The Black residents of oil-rich Tulsa, Okla., were burned out of their homes in a murderous “race riot” in 1921 by whites who wanted to grab this precious resource.

The electric trolleys in Buffalo, N.Y., that ran on cheap, clean Niagara Falls energy were mothballed in the 1940s and their tracks ripped up to make way for gas-guzzling, polluting buses and cars. And that happened all over the country.

The Indigenous peoples of the Dakotas braved bone-chilling weather and shotgun-wielding deputies in 2016-17, trying to stop an oil pipeline from polluting their rivers and land.

World wars have been fought over oil. So have hundreds of regional battles that scorched the earth and left millions dead.
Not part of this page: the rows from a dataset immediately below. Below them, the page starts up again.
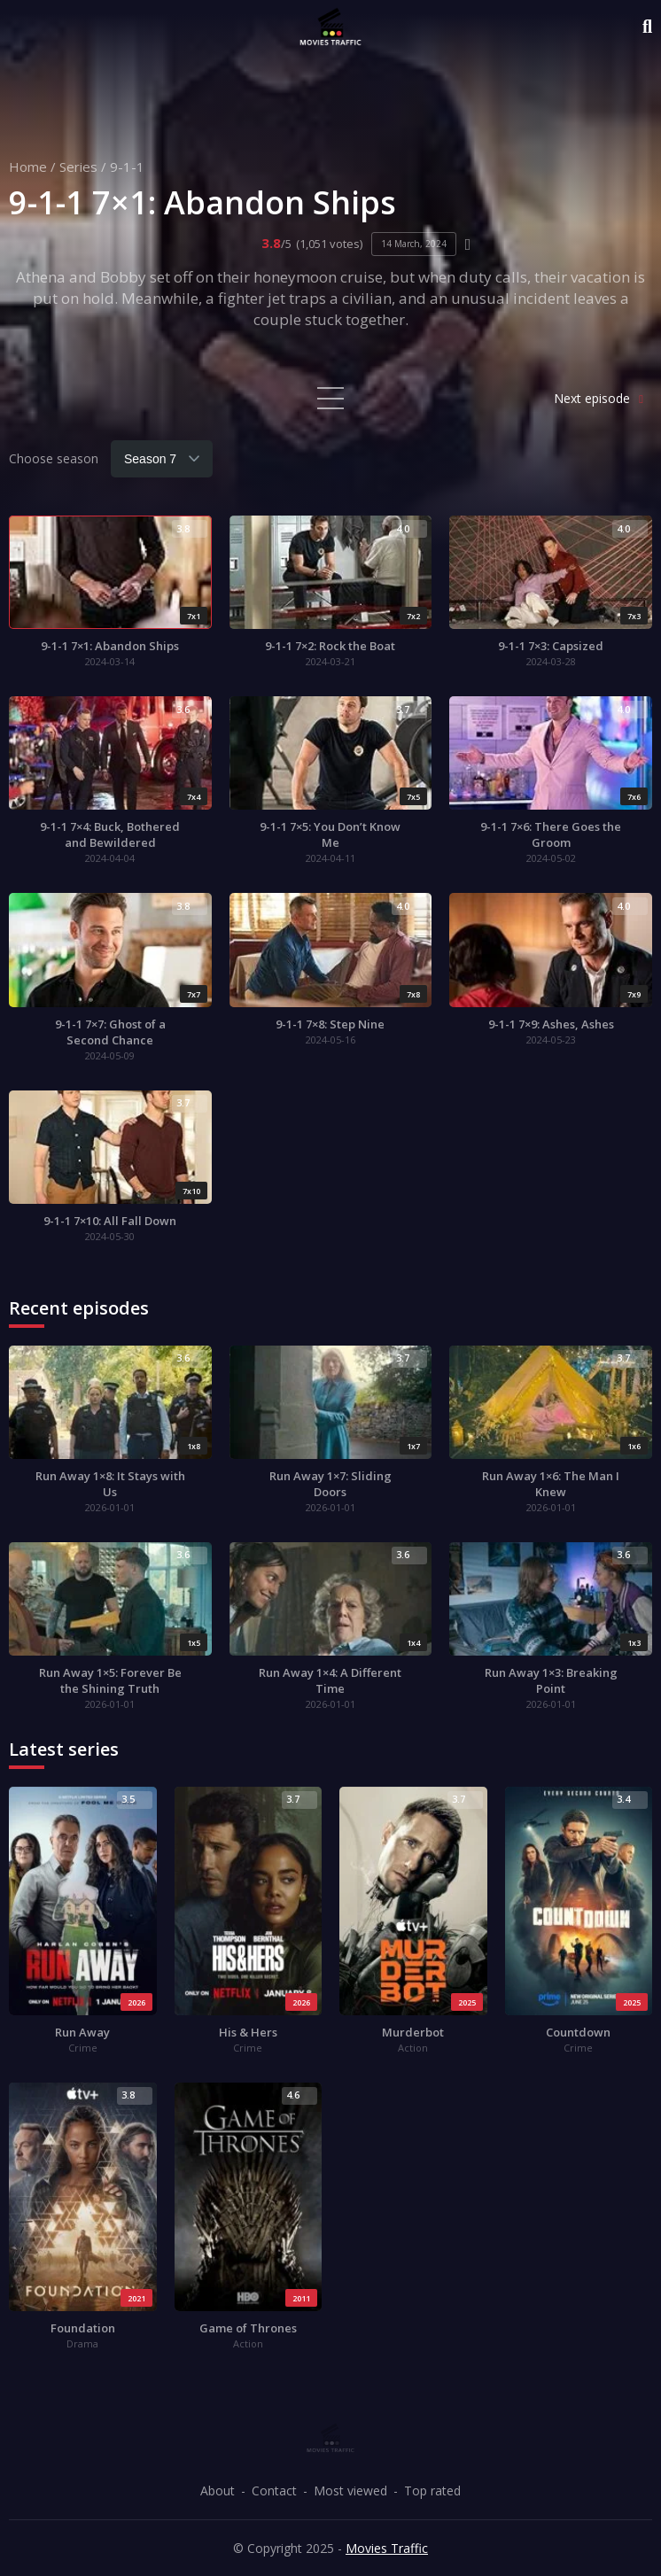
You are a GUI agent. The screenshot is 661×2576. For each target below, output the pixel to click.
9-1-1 (127, 166)
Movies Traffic (387, 2548)
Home (28, 166)
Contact (274, 2490)
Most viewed (350, 2490)
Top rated (432, 2490)
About (217, 2490)
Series (78, 166)
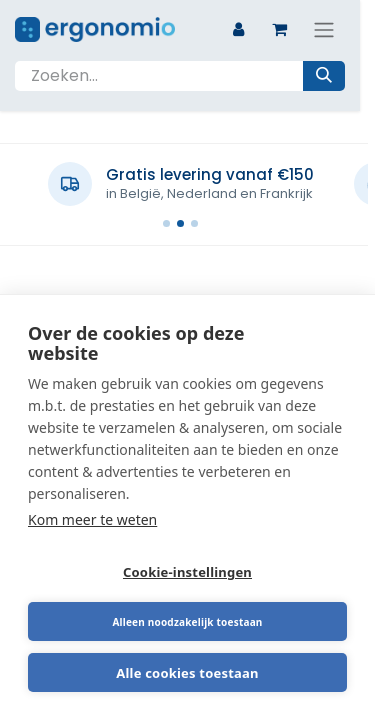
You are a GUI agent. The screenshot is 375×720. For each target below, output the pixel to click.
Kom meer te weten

Modern capitalism is built upon oil. It’s still inextricably linked to oil, and despite all the dire warnings that use of fossil fuels is destroying the planet, capitalism will do anything to get its next gush of profits.

Iran and Meng Wangzhou

Why has the U.S. government gone to the extraordinary lengths of demanding that Canada arrest and hand over Meng Wangzhou, a top executive at Huawei Technologies Co.? Because it claims she found ways to get around U.S. sanctions on Iran — which she denies.

But what gives Washington the right to impose sanctions on Iran in the first place, and then expect everyone in the world to abide by them?
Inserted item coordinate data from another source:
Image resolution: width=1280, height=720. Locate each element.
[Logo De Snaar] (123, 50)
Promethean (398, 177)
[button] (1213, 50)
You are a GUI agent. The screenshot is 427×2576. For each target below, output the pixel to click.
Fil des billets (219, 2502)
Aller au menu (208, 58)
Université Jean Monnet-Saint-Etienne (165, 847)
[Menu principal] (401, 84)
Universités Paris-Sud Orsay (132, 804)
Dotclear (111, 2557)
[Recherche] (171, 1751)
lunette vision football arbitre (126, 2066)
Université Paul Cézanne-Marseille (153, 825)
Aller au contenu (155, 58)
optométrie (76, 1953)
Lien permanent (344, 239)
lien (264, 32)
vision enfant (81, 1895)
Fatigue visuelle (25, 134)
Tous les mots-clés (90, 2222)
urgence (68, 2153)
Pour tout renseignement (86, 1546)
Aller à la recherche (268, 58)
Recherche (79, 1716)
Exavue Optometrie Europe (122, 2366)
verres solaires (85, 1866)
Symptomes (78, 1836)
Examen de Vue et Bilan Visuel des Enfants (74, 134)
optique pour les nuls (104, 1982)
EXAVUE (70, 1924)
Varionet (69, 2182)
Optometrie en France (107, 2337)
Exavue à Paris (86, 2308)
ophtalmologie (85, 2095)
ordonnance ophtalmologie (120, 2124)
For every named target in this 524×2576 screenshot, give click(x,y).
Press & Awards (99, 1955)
Iran used to be a cash cow for U.S. oil companies and banks. In 1953, the U.S. CIA overthrew a progressive government in Iran that had nationalized the oil industry there. The CIA then installed the Shah to head a puppet regime that brought the U.S. oil billionaires back in control. They stole massive profits from Iran to enrich their already enormous fortunes.
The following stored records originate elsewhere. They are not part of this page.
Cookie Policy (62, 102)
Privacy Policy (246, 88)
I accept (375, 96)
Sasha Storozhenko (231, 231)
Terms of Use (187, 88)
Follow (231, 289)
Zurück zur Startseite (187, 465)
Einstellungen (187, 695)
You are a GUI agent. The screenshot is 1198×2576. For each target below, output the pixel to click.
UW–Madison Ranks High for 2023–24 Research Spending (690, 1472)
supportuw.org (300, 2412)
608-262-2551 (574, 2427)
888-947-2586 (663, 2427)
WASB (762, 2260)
But a militant, popular uprising in 1979 overthrew the Shah and broke U.S. control over Iran’s oil. U.S. sanctions on Iran are just another form of economic warfare against the Iranian people for refusing to accept U.S. domination.

Oil market ups and downs

The price of oil has been driving many political struggles in the world. Just a few months ago, analysts were predicting oil could go to $100 a barrel. This was welcome news to U.S. producers of shale oil, which costs about $50 a barrel to extract — much more than oil pumped from wells. But the analysts were wrong. Oil prices began sinking, and just a week ago the same analysts were talking about prices going as low as $50 per barrel — which could mean little or no profits for U.S. shale oil companies.

Oil prices reflect both supply and demand. The more oil produced, the lower the price. The higher the demand, the higher the price. But demand has been slowing. Until last week, supply was high. Both these factors contributed to lower prices. The stock market got wobbly and started to tank.

The big question was: What would Saudi Arabia do?

As head of OPEC, and one of the three largest suppliers of oil in the world, it was pressured by the U.S. to keep the price of oil high. (Trump, however, claims he wants low oil prices. It’s a demagogic move to pacify his political base.)

The U.S. media have said little about Saudi Arabia’s vicious war against the small country of Yemen that has brought a million people to the brink of starvation. But then the media suddenly got really indignant over the Saudis’ murder of journalist Jamal Khashoggi.

The Saudis got the message. They announced that OPEC would cut its oil production. The next day the stock markets bounced back as oil prices rose.

The lesson in all this?

Look for the profit motive. All the rest is a coverup for capitalism.